Le premier (Nat) quitte le domicile familial dans ce qui s'apparente à un voyage sans retour quand on s'attarde sur le visage anxieux de ses géniteurs. Pourtant, rien de très dangereux à l'horizon. Il n'a fait que grandir. Peut-être trop vite comme il est coutume de le dire. Mais il les laisse tout simplement à un tournant de sa vie, de leur vie.
"Va petit oisillon ! Quitte le nid et va ! En espérant qu'on ait pas totalement foiré ta préparation au grand monde. Ce n'est pas ce qu'on espérait pour toi mais va!"
Il a fini le lycée et embarque pour une virée solitaire en monospace de plus de 1600km vers Los Angeles, l'université, ses études d'art et probablement, quelques années partagées entre insouciance et responsabilité, certains diraient, probablement ses meilleures.
Mais très rapidement, son véhicule vieillissant qu'on imagine gracieusement légué par ses parents commence à faire des siennes et c'est là qu'il tombe sur l'impulsif Richard en pleine démission, le second.
Richard est sympathique car il répare gracieusement la voiture de Nat. Nat est sympathique car il embarque Richard avec lui pour le rapprocher de sa destination, Las Vegas. Et d'une conversation à une autre dans ce road-trip qui s'annonçait tranquille, les deux hommes vont échanger et confronter leur différence d'âge, leur milieu social et vivre quelques aventures pour pimenter le tout.
Nat a toute la vie devant lui et il souhaite la découvrir, loin de son petit cocon familial aisé. Richard a déjà pas mal bourlingué, vivant on l'imagine de petits boulots et tentant de s'en sortir comme il peut.
La cohabitation des deux gagne petit à petit mon cœur de quasi-quarantenaire et l'écart générationnel donne lieu à quelques échanges savoureux généralement initiés par les quelques mots caractéristiques du vieux con : "votre génération...".
En ce sens, la scène voyant les deux hommes passer leur première nuit ensemble dans une roulotte a quelque chose de savoureux. Nat jouant du "j'ai trouvé que dormir dans une roulotte serait sympa" et Richard de le reprendre "c'est un truc de faux pauvres de votre génération ça. Une roulotte! J'ai passé toute ma vie à vouloir m'en extraire et toi tu payes pour passer une nuit dedans."
Sous la houlette de Richard qui va s'improviser grand frère et guide spirituel au rabais, les situations vont s'enchaîner pour doucement nous laisser découvrir les personnages. Nat bien sûr, trop gentil pour réussir à se séparer de Richard et Richard, sympathique car quelque peu collant.

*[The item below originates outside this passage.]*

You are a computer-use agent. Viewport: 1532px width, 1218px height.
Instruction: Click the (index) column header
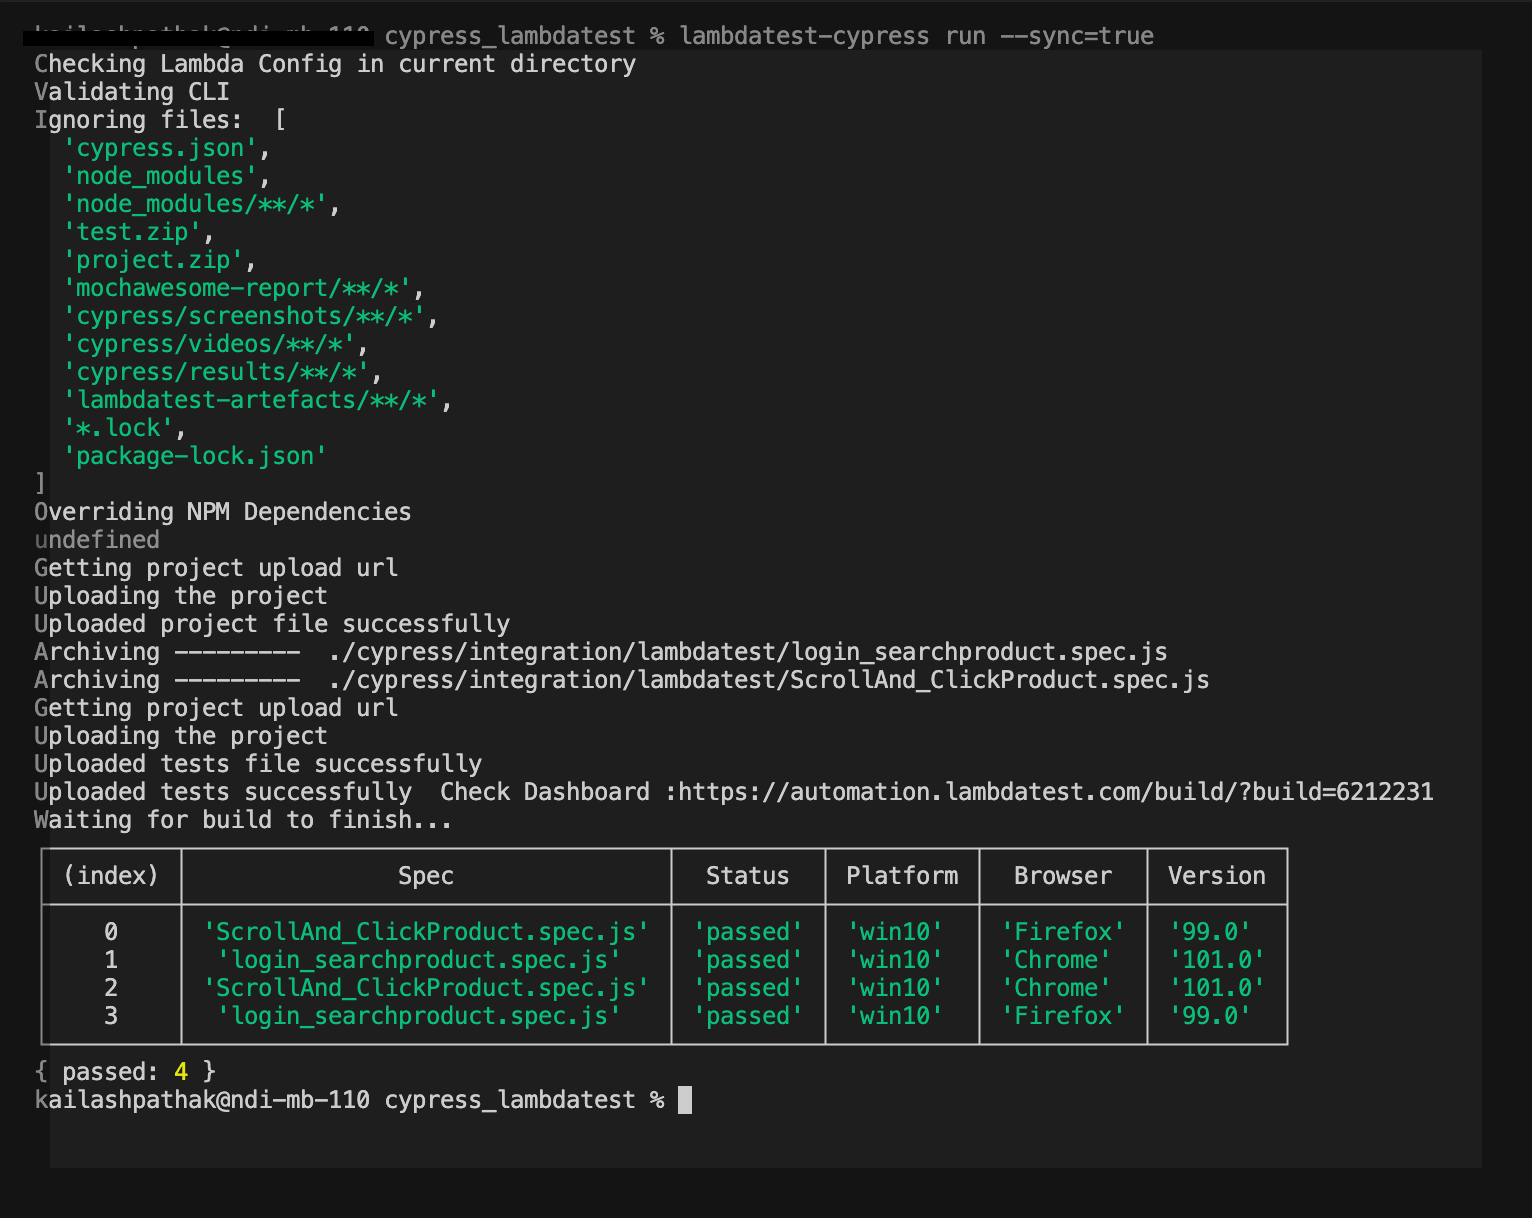click(x=111, y=876)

C'est une rencontre que nous propose principalement la réalisatrice Hannah Fidell. Une rencontre réussie qui ne me donne pourtant en rien l'envie de me plonger dans sa filmographie tant sur le papier, le film a l'air différent de ce qu'elle a pu proposer.
Pourtant ici, elle touche quelque chose dans ma petite âme esseulée en pleine pandémie. Le film devient quelque part une bouffée d'air frais à travers cette rencontre, de celles qu'on aimerait faire plus souvent car elle nous amène un autre point de vue, une spontanéité bienvenue qui vient un peu ébranler nos certitudes (hein Facebook) et confronter notre vision du monde, notre expérience à celle des autres plutôt que de nous réfugier auprès de ceux qui partagent nos convictions, comme si le nombre faisait la vérité.
Nat et Richard vont faire un bout de chemin ensemble, une parenthèse dans la vie de l'un et l'autre mais une parenthèse drôle et parfois cocasse qui sait nous surprendre par sa simplicité. Sans démesure, on reste pourtant à l'affut tant l'éventail des conséquences de chacune de leurs rencontres et de leurs actions est large.
Lorsque Nat tente d'abandonner Richard, ivre et endormi, dans un motel, lui laissant un billet de pitié sur la table, on sait qu'il va se passer quelque chose, que ça ne va pas s'arrêter comme ça et quand sa voiture fait des siennes, sa situation a quelque chose du hasard jouissif alors que la réaction de Richard nous surprendra encore plus. On reste à se demander si ces œillères sont telles qu'il ne voit pas ce qu'il vient de se passer, ou alors peut-être ne veut-il pas voir, bien trop heureux de pouvoir profiter encore un peu, gentiment, de son nouvel ami.
The long dumb road est réussi sur toute la ligne sans en faire des tonnes. Le principe à la fois aventureux et banalisé du genre est respecté avec en plus, une touche d'authenticité et de légèreté qui fait du bien. Quelques nids de poule viennent agrémenter un road trip porté par ce duo attachant en forme de fraternité éphémère où les messages ne sont jamais moralisateurs. C'est frais, drôle et juste. Une bonne surprise au cœur de l'Amérique, "la vraie" !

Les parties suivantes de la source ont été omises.